Records for the task →

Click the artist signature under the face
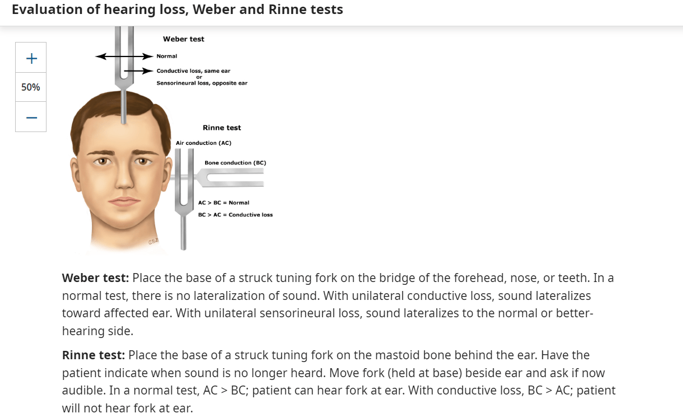 click(154, 241)
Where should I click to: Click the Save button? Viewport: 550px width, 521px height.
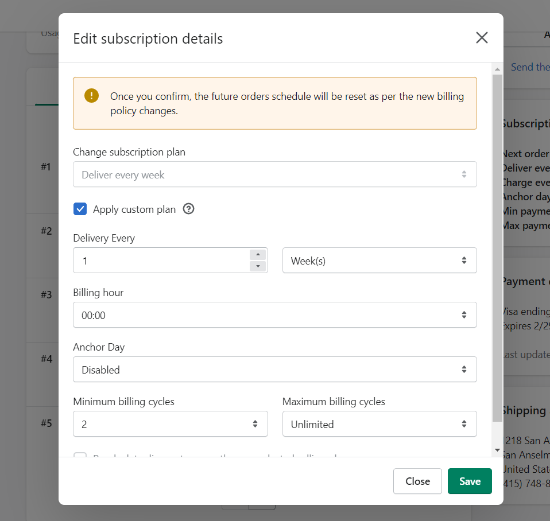pos(469,481)
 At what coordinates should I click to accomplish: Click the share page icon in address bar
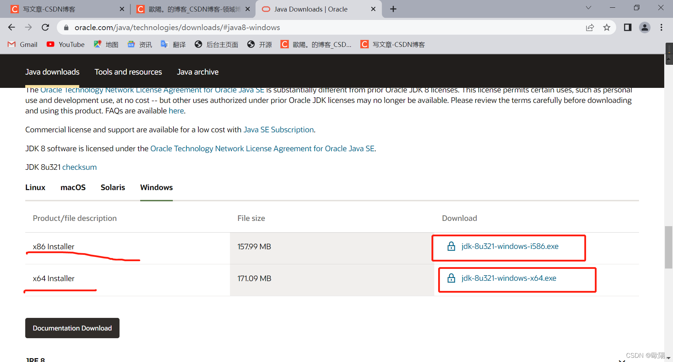click(590, 27)
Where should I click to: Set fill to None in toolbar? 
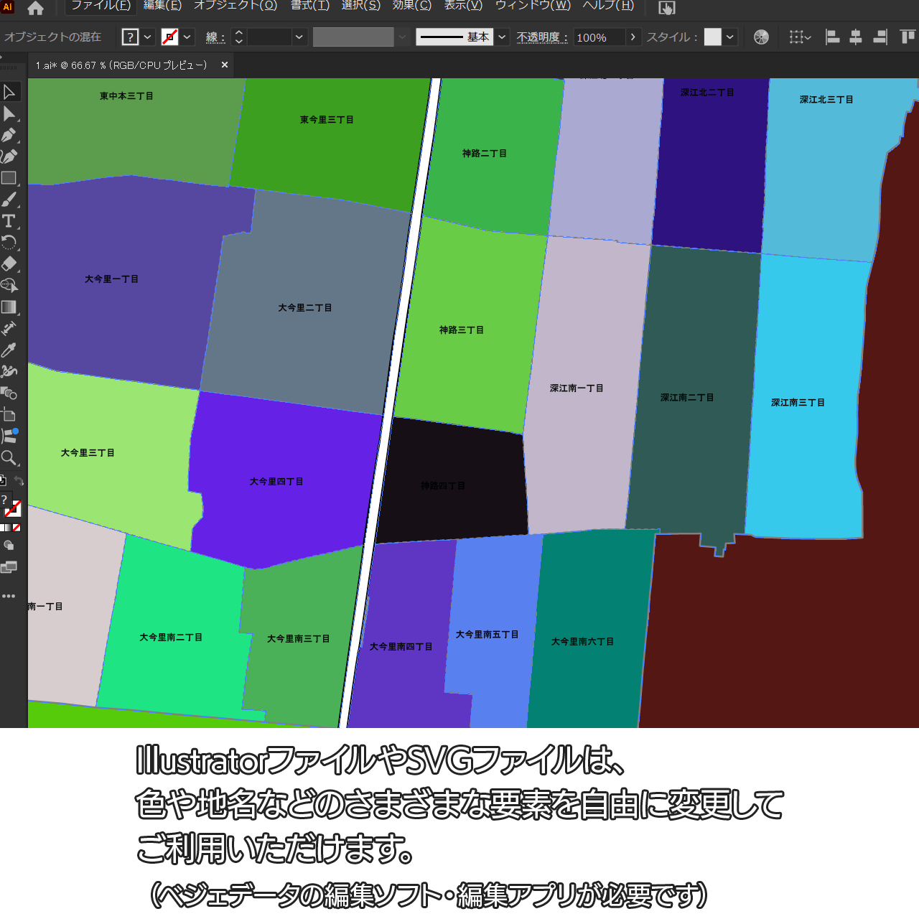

What to produce → Turn every line of the records above into a numbered list. Skip blank lines and leave out the pictures.

Completed task →
1. Click the artist signature under the face
2.  click(154, 241)
3. Where should I click to: Click the Save button? Viewport: 550px width, 521px height.
4. pos(469,481)
5.  At what coordinates should I click to accomplish: Click the share page icon in address bar
6. click(590, 27)
7. Where should I click to: Set fill to None in toolbar? 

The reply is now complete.